You might notice that this returned something called a Shift. The Shift is just a hash value with an attached symbol and direction. Just like the Canonical, it has a value property that retrieves the canonical hash value.
In [28]:
shift = graph.right_extensions()[0]
shift.value, shift.symbol
Out[28]:
Just one last abstraction layer! The Final Form of the HashShifter is the dBGWalker. Once again, just as the HashExtender is a HashShifter, the dBGWalker is a HashExtender. The difference is that the dBGWalker can not be instantiated on its own: it can only be instantiated when by a dBG deriving from it! Obviously, if we wanna walk a dBG, we need a dBG to walk.
The dBGWalker provides all the traversal-related methods to the dBG. For example, we can get the neighbors of the node ($k$-mer) pointed to by the current cursor.
NOTE: Due to a temporary regression in cppyy, the return results of several methods that return std::vector cannot be transformed directly into lists, either implicitly or by calling list(ret). So, I'm going to add a little utility function here for it. This should be fixed eventually.
In [29]:
def to_list(vec): return [v for v in vec]
In [30]:
graph.insert(graph.set_cursor(kmer))
to_list(graph.in_neighbors()), to_list(graph.out_neighbors()), kmer
Out[30]:
Well that's sad. Let's give this guy some neighbors.
In [31]:
# The attribute `hash` on `Shift` provides the hash object, which we can insert directly
for node in graph.right_extensions()[0:2]:
graph.insert(node.hash)
graph.insert(graph.left_extensions()[0].hash)
Out[31]:
Now our little node shouldn't be so lonely...
In [32]:
[(node.value, node.symbol) for node in graph.in_neighbors()], [(node.value, node.symbol) for node in graph.out_neighbors()]
Out[32]:
Much better! =)
The dBGWalker uses lower-level primitives for its neighbor-finding and traversal. One such primitive is filter_nodes, which takes the result of an extension call and returns only the nodes that are actually in the dBG.
In [33]:
from cppyy.gbl import std
[(node.value, node.symbol) for node in graph.filter_nodes(std.vector[graph.shift_left_type](graph.left_extensions()))]
Out[33]:
Most users will not need to use such low level interfaces. So now, after that long digression, back to our original programming.
In [34]:
# first let's put our cursor on the far left of what we already inserted...
graph.set_cursor(kmer)
graph.shift_left('A')
Out[34]:
In [35]:
# no left neighbors, one right neighbor
[(node.value, node.symbol) for node in graph.in_neighbors()], [(node.value, node.symbol) for node in graph.out_neighbors()]
Out[35]:
In [36]:
seq = 'GGTAGGAGGA'
for i, base in enumerate(seq[::-1]):
graph.insert(graph.shift_left(base))
print(((len(seq) - i ) * ' ') + graph.get_cursor())
In [37]:
anchor = graph.get_cursor()
anchor, graph.get_hash()
Out[37]:
Okay, now that we've added some $k$-mers, let's walk around. We've set the current position, which is on the far left of the path we inserted, as an "anchor," so that we can go back to it.
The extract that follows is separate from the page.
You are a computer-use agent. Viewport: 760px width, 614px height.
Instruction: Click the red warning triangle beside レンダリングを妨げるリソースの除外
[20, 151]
Now, for some jargon. A sequence of connected nodes can be called a path, a walk, or a traversal. We're just going to call it a walk. We'll call one transition from node-to-node a step. The API conforms to this terminology:
In [38]:
end_state, options = graph.step_right()
In [39]:
end_state, [n for n in options]
Out[39]:
step_{left,right} is somewhat self-explanatory: it steps right from the current position. The return values, however, require explanation. end_state is an enum of type goetia::TraversalState::State, which is defined as follows:
namespace TraversalState {
enum State {
STOP_FWD, // 0
DECISION_FWD, // 1
DECISION_BKW, // 2
STOP_SEEN, // 3
STOP_MASKED, // 4
BAD_SEED, // 5
GRAPH_ERROR, // 6
STEP // 7
};
}
The states describe how are traversal/walk/step ends. Unfortunately, the current C++ bindings don't convert these to strings, but it's On The List. For now, we can see that our end state was 7, which corresponds to STEP. This quite simply means that we were able to take a step right, and did, because there was only one neighbor and one possible step. options is the list of where we could have gone -- but in order to STEP, this had to be exactly one! Had there been two or more, our end state would have DECISION_FWD. We'd have stayed where we started.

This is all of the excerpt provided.